Minggu, 19 Juli 2020 - 08:19 WIB
loading...
Gizi Buruk Masih Terjadi,...
Kecukupan gizi anak sejak dalam masa kandungan hingga berusia dua tahun bakal menentukan kualitas anak di masa depan. Foto/Istimewa
A A A
JAKARTA - Sebagai daerah penyangga ibu kota, infrastruktur Tangerang yang menjadi parameter masyarakat, dalam 10 tahun terakhir tumbuh sangat signifikan. Sayang, kondisi ini berbanding terbalik dengan kesejahteraan masyarakatnya yang terbilang rendah.

Berdasarkan data BPS, Indeks Pembangunan Manusia (IPM) Kota Tangerang sebesar 77,01 merupakan urutan ke-53 IPM kota/kabupaten se-Indonesia. Sementara Kabupaten Tangerang dengan IPM 70,97 berada pada urutan 145 dari total 514 kabupaten/kota di Indonesia. ( )

Jika dirunut, salah satu faktor penentu tinggi rendahnya IPM adalah kecukupan gizi anak di masa 1.000 hari pertama kehidupan (HPK). Artinya, kecukupan gizi anak sejak dalam masa kandungan hingga berusia dua tahun bakal menentukan kualitas anak di masa depan. Karena itu, bila IPM Tangerang –yang hanya berjarak 50 KM dari pusat Kota Jakarta- berada pada urutan bawah, maka kecukupan gizi anak-anak usia dini perlu diperhatikan.

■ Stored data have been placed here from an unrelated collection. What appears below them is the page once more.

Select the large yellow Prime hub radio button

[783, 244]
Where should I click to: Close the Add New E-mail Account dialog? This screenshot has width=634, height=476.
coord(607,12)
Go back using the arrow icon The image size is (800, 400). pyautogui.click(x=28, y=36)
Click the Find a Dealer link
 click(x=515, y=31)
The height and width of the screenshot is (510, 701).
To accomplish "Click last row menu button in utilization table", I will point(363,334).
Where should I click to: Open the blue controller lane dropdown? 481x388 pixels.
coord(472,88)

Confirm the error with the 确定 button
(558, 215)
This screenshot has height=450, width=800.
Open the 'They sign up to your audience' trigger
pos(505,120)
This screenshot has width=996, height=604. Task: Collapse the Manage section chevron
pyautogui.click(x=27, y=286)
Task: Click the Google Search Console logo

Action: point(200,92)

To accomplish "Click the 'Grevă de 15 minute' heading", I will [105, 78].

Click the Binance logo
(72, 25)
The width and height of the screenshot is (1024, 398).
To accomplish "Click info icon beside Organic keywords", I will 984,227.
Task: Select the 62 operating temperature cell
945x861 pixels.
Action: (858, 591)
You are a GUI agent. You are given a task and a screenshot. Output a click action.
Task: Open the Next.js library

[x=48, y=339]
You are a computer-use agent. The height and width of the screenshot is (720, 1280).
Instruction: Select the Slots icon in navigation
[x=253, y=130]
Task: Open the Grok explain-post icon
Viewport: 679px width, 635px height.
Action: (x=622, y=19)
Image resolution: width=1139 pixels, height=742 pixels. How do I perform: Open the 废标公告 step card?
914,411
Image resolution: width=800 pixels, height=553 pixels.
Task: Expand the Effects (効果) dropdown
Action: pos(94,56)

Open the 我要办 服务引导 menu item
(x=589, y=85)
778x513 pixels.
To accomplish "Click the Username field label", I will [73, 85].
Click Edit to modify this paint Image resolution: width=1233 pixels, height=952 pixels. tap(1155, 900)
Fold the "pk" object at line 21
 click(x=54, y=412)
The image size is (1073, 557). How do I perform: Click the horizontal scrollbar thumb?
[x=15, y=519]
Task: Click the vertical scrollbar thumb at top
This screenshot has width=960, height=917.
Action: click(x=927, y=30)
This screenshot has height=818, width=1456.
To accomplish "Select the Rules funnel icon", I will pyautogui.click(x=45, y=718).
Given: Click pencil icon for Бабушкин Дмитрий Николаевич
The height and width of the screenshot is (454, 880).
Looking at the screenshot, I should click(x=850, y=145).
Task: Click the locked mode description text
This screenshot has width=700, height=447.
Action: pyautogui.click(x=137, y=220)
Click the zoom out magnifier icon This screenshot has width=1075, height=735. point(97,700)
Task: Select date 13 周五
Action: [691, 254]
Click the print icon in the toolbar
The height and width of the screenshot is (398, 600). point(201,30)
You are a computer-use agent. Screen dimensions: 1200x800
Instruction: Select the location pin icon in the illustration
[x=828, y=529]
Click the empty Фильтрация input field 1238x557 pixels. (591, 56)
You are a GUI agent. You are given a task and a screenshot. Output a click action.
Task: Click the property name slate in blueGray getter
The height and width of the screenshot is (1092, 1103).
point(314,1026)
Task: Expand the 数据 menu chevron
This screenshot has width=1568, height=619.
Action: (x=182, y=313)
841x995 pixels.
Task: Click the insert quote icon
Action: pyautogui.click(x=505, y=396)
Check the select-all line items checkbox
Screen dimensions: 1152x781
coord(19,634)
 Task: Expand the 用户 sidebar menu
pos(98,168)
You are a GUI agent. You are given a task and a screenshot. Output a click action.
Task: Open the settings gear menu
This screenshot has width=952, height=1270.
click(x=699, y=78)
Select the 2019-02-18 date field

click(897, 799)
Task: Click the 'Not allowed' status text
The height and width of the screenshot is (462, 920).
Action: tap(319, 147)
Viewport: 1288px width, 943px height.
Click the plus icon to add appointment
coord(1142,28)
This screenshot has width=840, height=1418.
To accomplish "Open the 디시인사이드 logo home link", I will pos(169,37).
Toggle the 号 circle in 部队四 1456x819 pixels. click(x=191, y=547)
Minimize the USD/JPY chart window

Bupati Tangerang Ahmed Zaki Iskandar mengakui, masih banyak anak yang mengalami stunting atau masalah kurang gizi. Berdasarkan data Dinas Kesehatan (Dinkes) Kabupaten Tangerang, tercatat ada sebanyak 28,8% warga di sana yang menderita kurang gizi.

"Stunting masih dianggap biasa, padahal ini berdampak pada pertumbuhan anak. Masyarakat harus tahu masalah stunting supaya bisa diminimalisir keberadaannya," ujar Ahmed.

Masalahnya, masih banyak calon ibu maupun ibu muda yang belum teredukasi tentang stunting.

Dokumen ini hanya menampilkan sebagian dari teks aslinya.